Aliás, há casos em que “o desejo sexual de uma mulher, depois da menopausa, pode ser mais intenso”, refere Ana Carvalheira.
A investigadora exemplifica: “se uma mulher tiver um bom parceiro ou parceira e se tiver um bom contexto relacional, a sexualidade desta mulher pode ser muito mais interessante aos 60 anos do que foi aos 25”, porque, nessa altura, “era inexperiente, poderia ter uma má autoimagem, uma má autoestima, medos e inibições”.
Porque é que a sexualidade muda com o avançar da idade?
Apesar de a sexualidade não acabar com o envelhecimento, a verdade é que há vários fatores “que a perturbam”. Ana Carvalheira destaca as mudanças biológicas, fatores socioculturais e a assimetria demográfica.
Mudanças biológicas, doenças e tratamentos
Segundo a professora, “as condições de saúde” que, muitas vezes, vão surgindo com a idade, e, sobretudo, os tratamentos dessas doenças “afetam a sexualidade”.
Por exemplo, alguns “anti-hipertensores”, “fármacos para a depressão” e medicamentos “para o colesterol” podem ter um impacto negativo na sexualidade
Isto não significa que as pessoas devam deixar de tomar a sua medicação. Deve-se, sim, “falar com os médicos no sentido de se perceber se há tratamentos mais ‘amigos’ da sexualidade”, explica Ana Carvalheira.
Mesmo no caso de alguns problemas relacionados com a saúde sexual pode haver soluções.
Casos de secura vaginal, por exemplo, podem ser tratados com a utilização de lubrificantes ou hidratantes, recomendados por um profissional de saúde. Em contextos específicos, um médico até pode receitar medicamentos hormonais ou não hormonais, lê-se num texto do Instituto Nacional do Envelhecimento dos Estados Unidos (NIA, na sigla inglesa).
Por outro lado, se o problema estiver ligado a disfunção erétil, “muitas vezes, pode ser tratado com medicamentos”, “outros tratamentos” e alterações de estilo de vida.
Fazer terapia também pode ajudar a lidar com problemas sexuais ou, até, com as mudanças típicas do envelhecimento.
Fatores socioculturais
Os fatores socioculturais, ou seja, “as crenças e as atitudes que a sociedade tem perante este tema, que são altamente negativas e perturbadoras, também atrapalham a sexualidade das pessoas mais velhas”, avança Ana Carvalheira.

REQUISITOS DO EXERCÍCIO:
**A)** Segundo o texto sobre sexualidade e envelhecimento, que fatores Ana Carvalheira destaca como perturbadores da sexualidade com o avançar da idade?
**B)** Prossiga o texto sobre sexualidade e envelhecimento a partir da última frase apresentada.

DADOS PARA ANÁLISE:
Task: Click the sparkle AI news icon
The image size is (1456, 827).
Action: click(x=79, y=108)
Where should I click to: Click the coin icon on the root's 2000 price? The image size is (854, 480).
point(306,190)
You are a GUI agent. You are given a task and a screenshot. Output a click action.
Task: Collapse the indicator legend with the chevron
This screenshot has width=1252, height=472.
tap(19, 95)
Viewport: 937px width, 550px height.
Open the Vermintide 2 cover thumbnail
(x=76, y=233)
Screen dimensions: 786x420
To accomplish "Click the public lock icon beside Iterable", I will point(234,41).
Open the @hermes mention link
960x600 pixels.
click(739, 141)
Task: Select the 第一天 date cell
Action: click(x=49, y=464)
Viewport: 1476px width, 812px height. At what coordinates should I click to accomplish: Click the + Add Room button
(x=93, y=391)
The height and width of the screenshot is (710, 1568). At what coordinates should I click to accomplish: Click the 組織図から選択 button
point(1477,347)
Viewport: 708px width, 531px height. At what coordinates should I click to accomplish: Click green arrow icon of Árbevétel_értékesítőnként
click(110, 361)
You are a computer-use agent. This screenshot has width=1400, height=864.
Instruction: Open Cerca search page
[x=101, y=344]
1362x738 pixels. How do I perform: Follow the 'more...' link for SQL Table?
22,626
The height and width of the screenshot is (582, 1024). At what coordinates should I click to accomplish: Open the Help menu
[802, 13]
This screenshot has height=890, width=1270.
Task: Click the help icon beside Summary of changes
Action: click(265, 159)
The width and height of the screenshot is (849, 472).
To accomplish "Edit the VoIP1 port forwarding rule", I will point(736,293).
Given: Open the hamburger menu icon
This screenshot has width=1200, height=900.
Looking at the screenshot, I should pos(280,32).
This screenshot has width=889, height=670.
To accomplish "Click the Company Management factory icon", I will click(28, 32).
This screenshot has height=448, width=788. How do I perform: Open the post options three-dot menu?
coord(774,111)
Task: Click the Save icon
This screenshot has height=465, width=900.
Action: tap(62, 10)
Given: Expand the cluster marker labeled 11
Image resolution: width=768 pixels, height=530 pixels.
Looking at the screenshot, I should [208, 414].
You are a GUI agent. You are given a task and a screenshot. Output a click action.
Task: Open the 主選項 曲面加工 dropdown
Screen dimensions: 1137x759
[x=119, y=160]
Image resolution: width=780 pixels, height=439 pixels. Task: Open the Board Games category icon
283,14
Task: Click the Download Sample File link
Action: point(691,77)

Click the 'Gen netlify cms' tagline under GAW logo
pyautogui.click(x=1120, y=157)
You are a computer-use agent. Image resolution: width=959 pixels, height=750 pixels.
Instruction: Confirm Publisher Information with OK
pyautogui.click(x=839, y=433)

RESPOSTAS ÀS TAREFAS:
**A)** As mudanças biológicas, os fatores socioculturais e a assimetria demográfica.

**B)**
Ainda se acredita que “estas pessoas não têm um erotismo”, quando os estudos e a prática clínica mostram o contrário.
Na perspetiva da investigadora, isto deve-se ao facto de “vivermos numa sociedade e numa cultura que defende o antiaging“, e, sublinha, “a vivência sexual numa sociedade que é antienvelhecimento não pode correr bem”.
A psicóloga explica que “o modelo social dominante vê a sexualidade como algo para as pessoas novas e bonitas”, o que leva “a uma pressão social muito grande para permanecermos jovens e atraentes, dentro dos padrões da sociedade”.
Gastam-se “milhões em campanhas e em medicina antiaging, quando deveríamos aprender a aceitar o envelhecimento e a adaptarmo-nos às mudanças que o envelhecimento traz”, prossegue.
Fazer isto pode permitir “ir ao encontro da possibilidade de continuar a viver a sexualidade e o prazer sexual com adaptações ao estado de saúde, em vez de lutarmos contra o envelhecimento, que é coisa inevitável”.
Enquanto sociedade, ainda se olha muito “para o envelhecimento como uma coisa estritamente má e limitante” que “traz doenças e tratamentos”, mas o envelhecimento traz também “mais liberdade, menos inibições, menos medos”, se compararmos com a altura em que se é jovem.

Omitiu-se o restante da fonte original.